** Data for the task follows **

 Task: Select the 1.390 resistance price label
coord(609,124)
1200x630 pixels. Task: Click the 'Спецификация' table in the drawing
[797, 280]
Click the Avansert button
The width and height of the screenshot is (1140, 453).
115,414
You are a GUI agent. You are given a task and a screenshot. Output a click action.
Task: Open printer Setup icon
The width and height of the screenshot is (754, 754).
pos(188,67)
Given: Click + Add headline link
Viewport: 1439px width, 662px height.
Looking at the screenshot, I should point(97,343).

** End of Data for the task **
** Data for the task follows **

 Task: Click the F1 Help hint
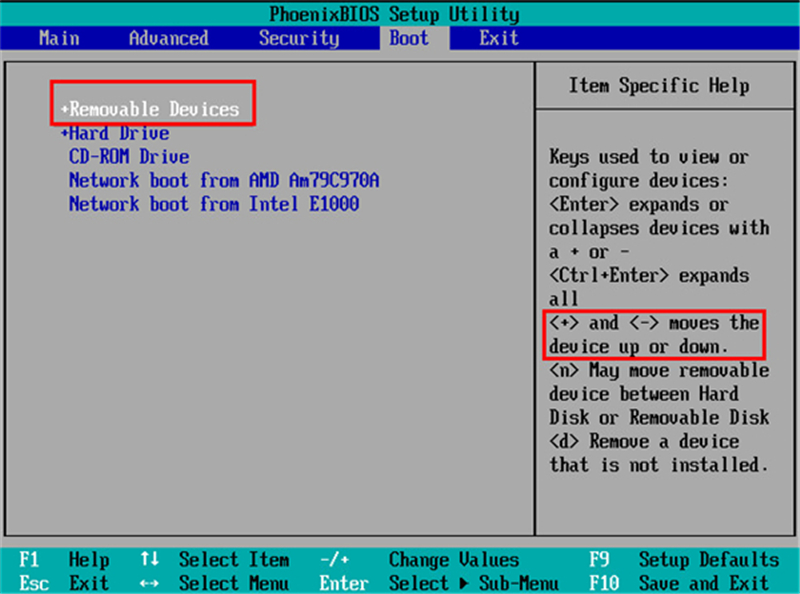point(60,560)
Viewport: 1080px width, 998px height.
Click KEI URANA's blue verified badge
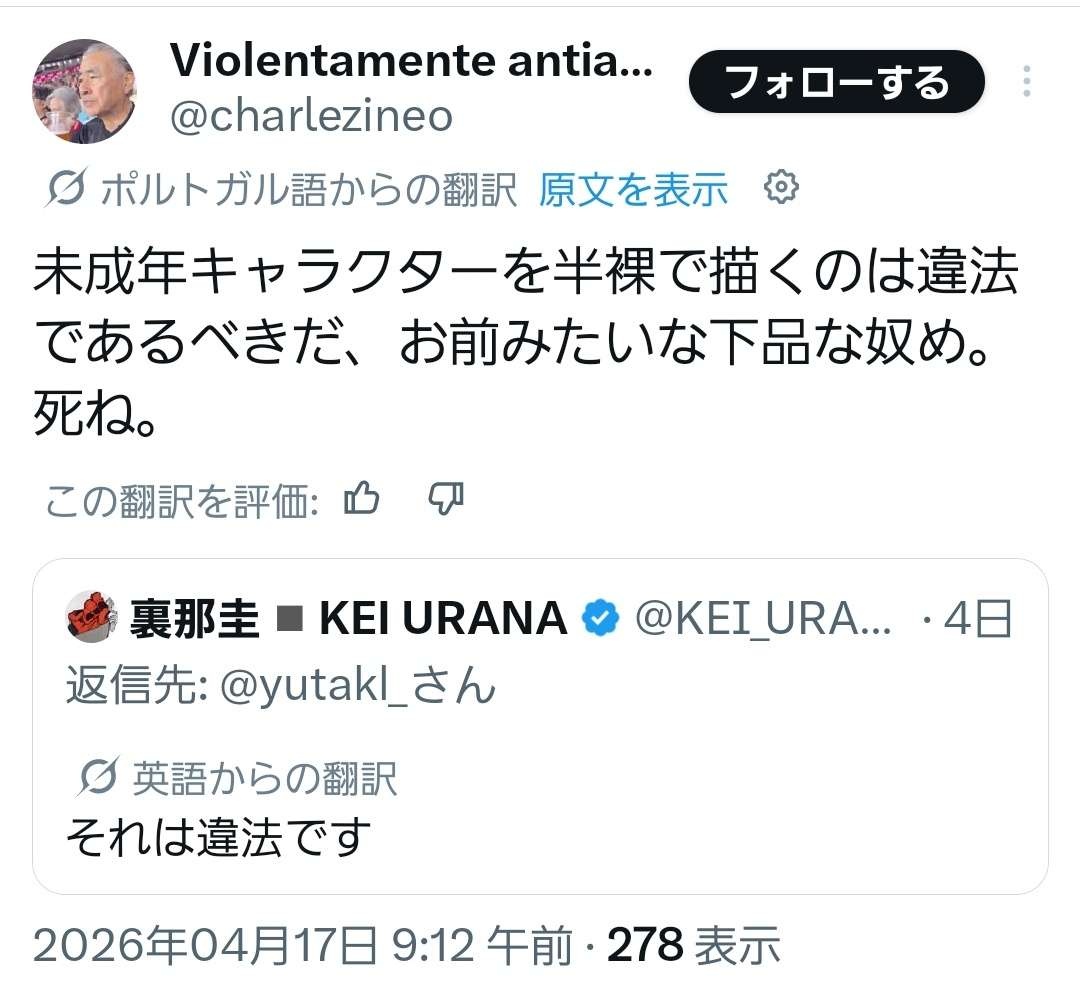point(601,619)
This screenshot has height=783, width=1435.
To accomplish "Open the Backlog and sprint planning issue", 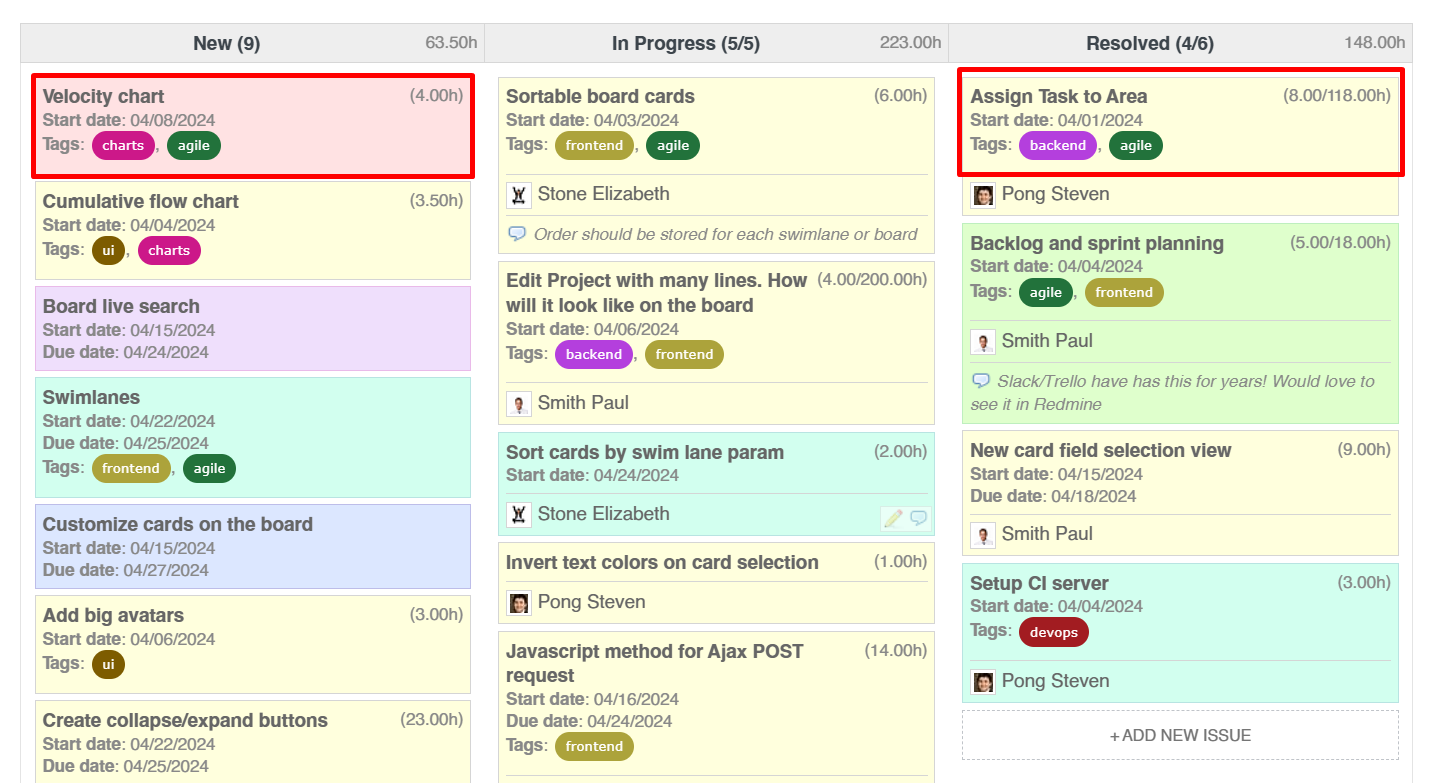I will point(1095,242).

** End of Data for the task **
** Data for the task follows **

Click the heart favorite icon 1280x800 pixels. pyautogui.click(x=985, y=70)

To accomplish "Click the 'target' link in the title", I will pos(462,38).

** End of Data for the task **

Return only the number of lines above that include the word "icon".

2